Outro fator pode ser a tendência humana a acreditar em histórias que confirmam nossos preconceitos. Muitas pessoas sentem instintivamente que ser duro com os criminosos é uma estratégia anticrime eficaz, então elas tendem a supor que os lugares que são menos duros –por exemplo, os que não processam alguns crimes não violentos– devem sofrer mais crimes como resultado. Isso não parece ser verdade, mas pode-se ver por que as pessoas talvez acreditem.

Tais equívocos são facilitados pela longa desconexão entre a realidade do crime e as percepções do público. A criminalidade violenta caiu pela metade entre 1991 e 2014, mas durante quase todo esse período a grande maioria dos americanos disse a pesquisas de opinião que o crime estava aumentando.

No entanto, apenas uma minoria acreditava que estava crescendo em sua própria área. Essa tendência a acreditar que a criminalidade é terrível, mas principalmente em outro lugar, foi confirmada por uma pesquisa de agosto que mostra uma enorme lacuna entre o número de americanos que consideram o crime violento um problema sério em nível nacional e o número muito menor que o vê como um problema sério onde eles vivem.

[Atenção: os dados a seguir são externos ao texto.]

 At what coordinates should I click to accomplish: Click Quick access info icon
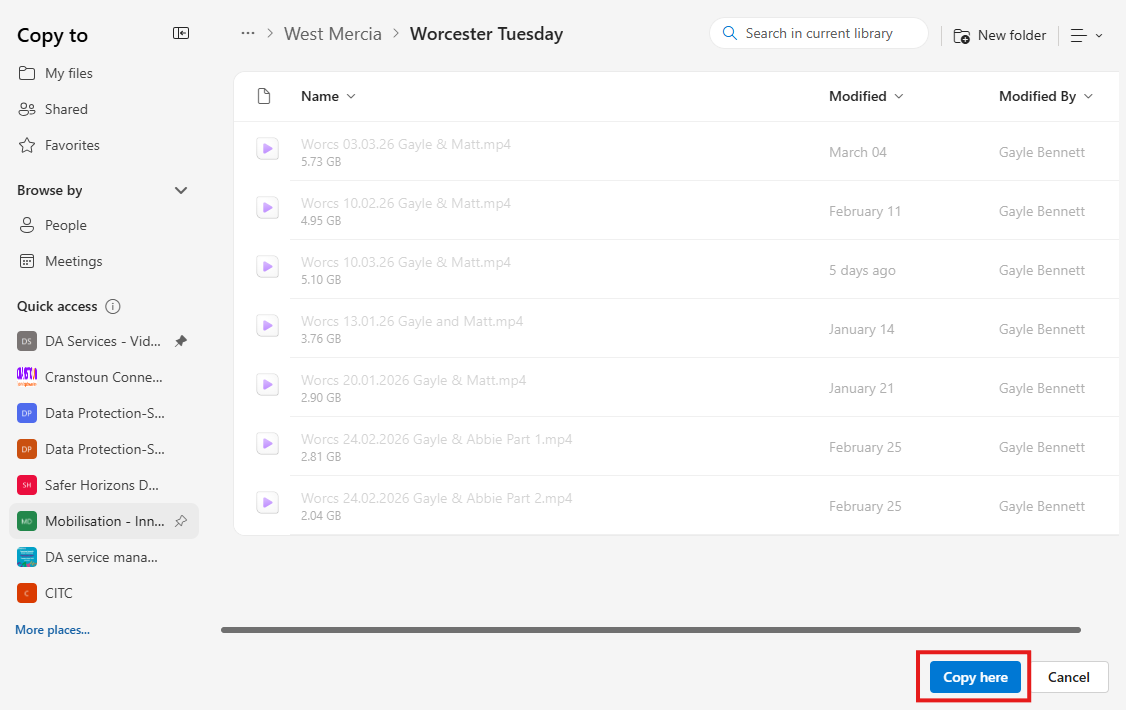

O que nos leva aos esforços da mídia de direita e dos republicanos para usar a criminalidade como arma acusatória na eleição de meio de mandato –esforços que, é preciso admitir, estão se mostrando eficazes, apesar de a amplitude da onda de crimes, afetando mais ou menos igualmente estados vermelhos e azuis, áreas rurais e urbanas e assim por diante, sugerir que não é culpa de ninguém.

É possível que essas tentativas tivessem ganhado força não importa o que os democratas fizessem. Também é verdade, porém, que poucos democratas reagiram de forma eficaz.

Em Nova York, a governadora Kathy Hochul chegou muito atrasada à festa, aparentemente percebendo apenas alguns dias atrás que o crime era uma questão importante que ela precisava resolver. Por outro lado, Eric Adams, prefeito da cidade de Nova York, parece alimentar o medo, declarando que "nunca tinha visto a criminalidade nesse nível", afirmação desmentida pelos dados de seu próprio Departamento de Polícia. Mesmo após o aumento de 2020-21, a criminalidade grave em Nova York continuou muito abaixo do pico de 1990 e, na verdade, ainda era menor do que quando Rudy Giuliani era prefeito.

Não sou político, mas não parece que isso seja difícil. Por que não reconhecer a validade das preocupações com o recente aumento da criminalidade, ao mesmo tempo em que aponta que direitistas que falam duro sobre a questão não parecem ser bons em manter a taxa de crimes baixa?